Friday, March 11, 2011

Wikileaks is irresponsible

After the last post, I feel the need to flesh out my overall position on Wikileaks. While I think that our government and many in the punditocracy are overreacting, I do think that Wikileaks' carpet bombing approach to exposing government secrets is irresponsible. It releases mountains of classified data, most of which has little to no public interest (and is extremely boring) and some of which has put lives in danger (which isn't to say that some of it isn't within the world's right to know: that the Saudi's have been lying about their oil reserves has consequences for the entire world). This flies in the face of the cost-benefit analysis that has traditionally gone into publishing state secrets.

Worse than that: it makes the environment more hostile for leaks in the future. Journalists and leakers are free to publish not just because the courts protect free speech, but because the overall climate allows it. Traditionally, leaks against an administration could depend on support from the opposition, or at least on the opposition saying the harm to freedom of speech and of information incurred by going after the leakers was greater than the benefit of plugging the hole.

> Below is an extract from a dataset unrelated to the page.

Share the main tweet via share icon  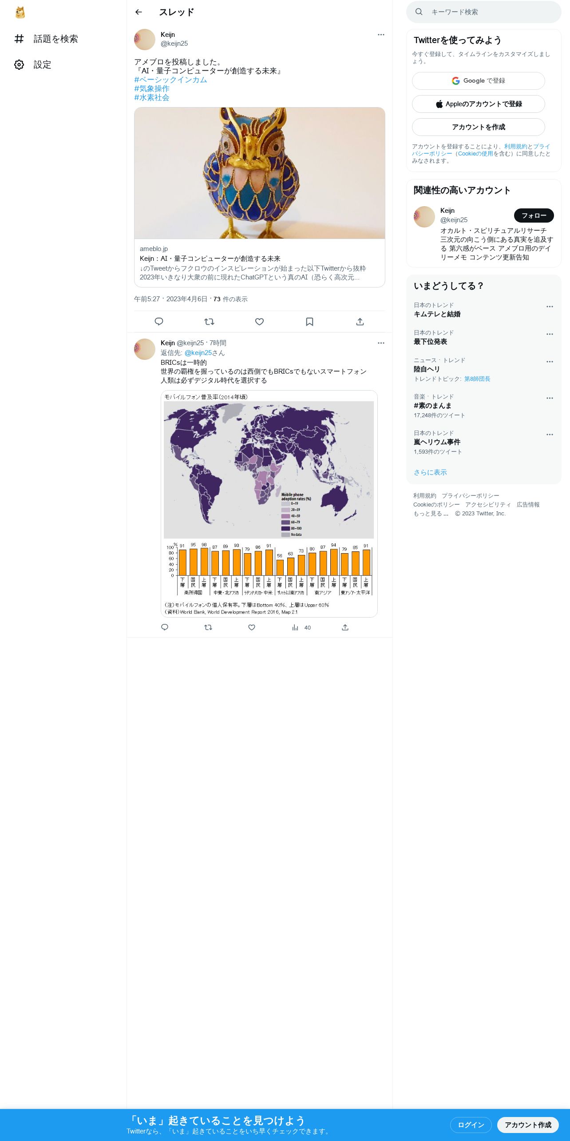pyautogui.click(x=360, y=322)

Wikileaks has taken leaking to such an anarchistic extreme that the whole political establishment is turned against it. If Julian Assange does eventually end up in the US charged with something, it will be a chilling precedent. This is also significant as far as the courts are concerned: judges are not immune to public opinion and public passions. Why do you think they tread on eggshells when National Security is at stake?

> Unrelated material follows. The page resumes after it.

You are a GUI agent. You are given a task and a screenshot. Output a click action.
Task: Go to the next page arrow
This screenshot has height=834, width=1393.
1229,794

Don't get me wrong: leaking classified information, even if it is against our national security interests, can absolutely be justified. The people who leaked the details of Bush's Official Torture Program "Enhanced Interrogation Program" are heroes as far as I'm concerned. That is something that the American people had a right, and a duty, to know. So did the rest of the world. Publishing the kitchen sink just because you can is another matter entirely.